A Garden on a Donkey
Based on a Talmudic story
Written by: Devora Busheri
Illustrated by: Menahem Halberstadt
Akiva the shepherd is forty years old, and is still illiterate. In a creative way, his wife, Rachel, helps him overcome his embarrassment, and join a group of children as they learn to read and write.
"The bashful cannot learn" (Ethics of the fathers, 2:5)
Sometimes we are ashamed of being different, or are too embarrassed to admit that we do not know something. In the Mishna, in the tractate called Ethics of the Fathers, it says that the bashful cannot learn. Learning requires boldness, and a desire to acquire knowledge. Rachel, in her wisdom, is able to show Akiva that shame is temporary, whereas wisdom and knowledge are lasting.
Enjoy reading and discussing this book together!
Who was Rabbi Akiva?
Rabbi Akiva, one of the greatest Jewish Rabbis, lived in Eretz Israel between 50 and 137 CE, from the destruction of the Second Temple to the Bar Kokhba revolt. He partook in the writing of the Mishna and in forming Halacha, and was the spiritual leader of the Bar Kokhba revolt. Many legends and stories have been written about Rabbi Akiva, and numerous sayings attributed to him. One of his most famous statements are: "Amar Rabbi Akiva: 'Veahavta lereacha Kamocha – zeh klal gadol baTorah (And Rabbi Akiva said: 'Love thy neighbor' – that is a major rule of the Torah") (Bereshit Rabba, 24:8).

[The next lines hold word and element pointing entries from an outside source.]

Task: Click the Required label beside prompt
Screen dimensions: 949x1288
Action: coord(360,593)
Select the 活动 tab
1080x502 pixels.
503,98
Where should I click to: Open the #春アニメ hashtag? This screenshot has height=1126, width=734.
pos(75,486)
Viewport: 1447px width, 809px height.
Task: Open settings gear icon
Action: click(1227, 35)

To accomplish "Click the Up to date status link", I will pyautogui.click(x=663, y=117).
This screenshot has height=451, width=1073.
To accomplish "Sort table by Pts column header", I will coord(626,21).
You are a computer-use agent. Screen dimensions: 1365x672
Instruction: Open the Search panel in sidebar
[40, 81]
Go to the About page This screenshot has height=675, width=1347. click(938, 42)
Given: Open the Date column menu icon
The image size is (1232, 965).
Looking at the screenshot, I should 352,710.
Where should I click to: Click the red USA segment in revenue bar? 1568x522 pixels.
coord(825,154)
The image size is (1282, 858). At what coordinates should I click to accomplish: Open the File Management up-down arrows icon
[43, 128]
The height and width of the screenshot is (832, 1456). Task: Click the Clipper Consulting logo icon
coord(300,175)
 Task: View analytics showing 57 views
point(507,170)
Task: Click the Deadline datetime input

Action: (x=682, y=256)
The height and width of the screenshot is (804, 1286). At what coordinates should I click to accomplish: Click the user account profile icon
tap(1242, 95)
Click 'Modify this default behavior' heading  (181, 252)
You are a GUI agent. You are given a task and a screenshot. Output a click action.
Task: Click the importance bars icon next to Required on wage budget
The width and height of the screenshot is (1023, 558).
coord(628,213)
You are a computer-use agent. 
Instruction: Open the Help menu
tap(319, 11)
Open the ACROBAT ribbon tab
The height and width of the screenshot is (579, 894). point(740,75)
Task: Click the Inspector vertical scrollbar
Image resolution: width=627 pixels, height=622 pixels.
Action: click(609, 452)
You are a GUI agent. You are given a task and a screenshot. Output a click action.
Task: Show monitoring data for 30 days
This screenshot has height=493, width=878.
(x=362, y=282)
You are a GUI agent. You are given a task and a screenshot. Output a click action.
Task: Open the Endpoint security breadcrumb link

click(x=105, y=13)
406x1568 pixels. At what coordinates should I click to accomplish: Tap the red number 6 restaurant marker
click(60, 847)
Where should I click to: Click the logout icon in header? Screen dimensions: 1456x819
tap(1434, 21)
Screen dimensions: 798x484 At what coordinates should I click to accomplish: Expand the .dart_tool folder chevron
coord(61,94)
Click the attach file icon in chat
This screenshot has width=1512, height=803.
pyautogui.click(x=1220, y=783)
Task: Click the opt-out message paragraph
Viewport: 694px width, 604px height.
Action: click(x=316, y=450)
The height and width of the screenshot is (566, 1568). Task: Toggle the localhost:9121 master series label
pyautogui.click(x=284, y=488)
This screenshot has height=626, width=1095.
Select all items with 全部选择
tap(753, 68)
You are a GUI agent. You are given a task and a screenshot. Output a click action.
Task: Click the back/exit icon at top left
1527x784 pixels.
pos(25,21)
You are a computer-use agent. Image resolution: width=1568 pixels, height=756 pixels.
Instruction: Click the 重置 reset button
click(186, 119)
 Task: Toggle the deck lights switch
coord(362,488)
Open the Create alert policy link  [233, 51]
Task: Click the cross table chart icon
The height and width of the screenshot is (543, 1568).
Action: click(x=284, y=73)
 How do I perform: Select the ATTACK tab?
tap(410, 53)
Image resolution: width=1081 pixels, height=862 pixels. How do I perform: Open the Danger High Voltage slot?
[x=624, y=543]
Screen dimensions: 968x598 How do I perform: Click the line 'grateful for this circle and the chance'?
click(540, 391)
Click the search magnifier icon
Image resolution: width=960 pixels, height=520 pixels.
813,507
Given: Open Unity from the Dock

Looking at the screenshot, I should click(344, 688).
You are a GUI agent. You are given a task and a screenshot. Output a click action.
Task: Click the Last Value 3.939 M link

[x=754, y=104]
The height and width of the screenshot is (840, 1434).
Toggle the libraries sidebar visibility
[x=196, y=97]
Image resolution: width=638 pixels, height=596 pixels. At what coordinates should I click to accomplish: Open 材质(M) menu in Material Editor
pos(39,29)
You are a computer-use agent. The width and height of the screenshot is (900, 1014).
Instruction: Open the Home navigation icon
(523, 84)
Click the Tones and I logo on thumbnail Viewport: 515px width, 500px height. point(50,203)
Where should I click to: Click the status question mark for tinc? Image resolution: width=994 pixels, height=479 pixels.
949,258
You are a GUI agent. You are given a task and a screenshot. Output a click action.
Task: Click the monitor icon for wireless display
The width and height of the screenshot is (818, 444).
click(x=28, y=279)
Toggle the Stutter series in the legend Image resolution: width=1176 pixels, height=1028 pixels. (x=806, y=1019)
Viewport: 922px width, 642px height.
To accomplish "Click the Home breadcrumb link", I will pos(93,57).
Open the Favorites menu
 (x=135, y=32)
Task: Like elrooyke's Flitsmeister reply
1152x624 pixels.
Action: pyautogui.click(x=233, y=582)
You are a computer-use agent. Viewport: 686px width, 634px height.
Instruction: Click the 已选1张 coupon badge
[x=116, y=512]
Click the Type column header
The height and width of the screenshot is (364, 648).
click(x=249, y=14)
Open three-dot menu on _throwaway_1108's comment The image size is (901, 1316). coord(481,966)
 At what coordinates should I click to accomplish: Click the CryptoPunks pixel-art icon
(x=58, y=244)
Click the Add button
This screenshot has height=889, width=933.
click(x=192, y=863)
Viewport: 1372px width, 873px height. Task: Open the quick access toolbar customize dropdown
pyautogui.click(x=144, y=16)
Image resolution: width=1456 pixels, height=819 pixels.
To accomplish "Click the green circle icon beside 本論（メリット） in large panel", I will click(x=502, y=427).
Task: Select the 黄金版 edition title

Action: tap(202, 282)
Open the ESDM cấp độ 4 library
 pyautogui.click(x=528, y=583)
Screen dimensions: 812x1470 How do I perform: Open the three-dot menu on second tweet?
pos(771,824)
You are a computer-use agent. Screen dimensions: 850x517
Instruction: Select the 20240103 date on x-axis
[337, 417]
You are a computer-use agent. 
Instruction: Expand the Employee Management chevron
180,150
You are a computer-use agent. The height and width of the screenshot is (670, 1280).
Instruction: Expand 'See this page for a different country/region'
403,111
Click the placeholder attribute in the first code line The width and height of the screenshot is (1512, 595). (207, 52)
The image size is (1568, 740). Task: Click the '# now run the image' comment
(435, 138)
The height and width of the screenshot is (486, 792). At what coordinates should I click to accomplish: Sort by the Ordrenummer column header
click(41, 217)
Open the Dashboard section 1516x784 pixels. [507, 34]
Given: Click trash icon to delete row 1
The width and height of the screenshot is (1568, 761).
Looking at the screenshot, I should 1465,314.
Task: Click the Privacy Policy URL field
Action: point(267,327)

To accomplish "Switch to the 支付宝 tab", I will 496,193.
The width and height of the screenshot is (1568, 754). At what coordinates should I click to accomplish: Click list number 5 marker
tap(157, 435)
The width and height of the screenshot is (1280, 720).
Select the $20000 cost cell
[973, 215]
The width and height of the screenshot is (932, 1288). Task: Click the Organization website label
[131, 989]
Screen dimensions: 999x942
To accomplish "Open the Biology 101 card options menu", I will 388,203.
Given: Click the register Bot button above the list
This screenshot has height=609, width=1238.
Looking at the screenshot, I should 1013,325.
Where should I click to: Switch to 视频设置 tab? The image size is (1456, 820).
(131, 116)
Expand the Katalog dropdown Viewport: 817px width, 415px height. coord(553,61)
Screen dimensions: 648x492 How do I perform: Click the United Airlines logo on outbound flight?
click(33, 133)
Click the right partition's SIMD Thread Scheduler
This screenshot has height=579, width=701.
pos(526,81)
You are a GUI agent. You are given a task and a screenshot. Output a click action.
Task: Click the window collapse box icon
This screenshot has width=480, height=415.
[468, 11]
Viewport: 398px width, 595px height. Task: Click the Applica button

Rabbi Akiva started out as a shepherd, and only began to study Torah at the age of forty. His life story, like that of many leaders and sages, teaches us that Torah and knowledge are available to all of us, at any time.
Proposed Family Activities:
- You may want to ask your child to look for the illustration of the donkey with the garden on its back. If that donkey could speak, what would it say? How does it feel, and what does it think? Perhaps you could make up a dialog between Rachel and the donkey. Suggest that your child choose one of the characters, and share an imaginary conversation with each other in which Rachel and the donkey express their feelings and intentions.
- Have you ever avoided learning something in a new area because you were too embarrassed to do so? Perhaps you too have learned something at an older age, such as a new language, learning to play a musical instrument, or a new profession? You may want to share those experiences with your child. You could even ask them to teach you something that they can do well. Or how about going somewhere together and learning something new? Because the bashful cannot learn!
- Rachel plants a garden on the donkey's back. You may enjoy finding an old pair of shoes, a teapot or an old hat, filling them with soil together with your child, and planting a garden of your own.
- Many stories have been written about Rachel and Rabbi Akiva. You may want to look for more tales about these exemplary characters at home, the library, or online, in order to become better acquainted with them. If you are familiar with the tune of this song, you could sing together: "Amar Rabbi Akiva: 'Veahavta lereacha Kamocha – zeh klal gadol baTorah (And Rabbi Akiva said: 'Love thy neighbor' – that is a major rule of the Torah").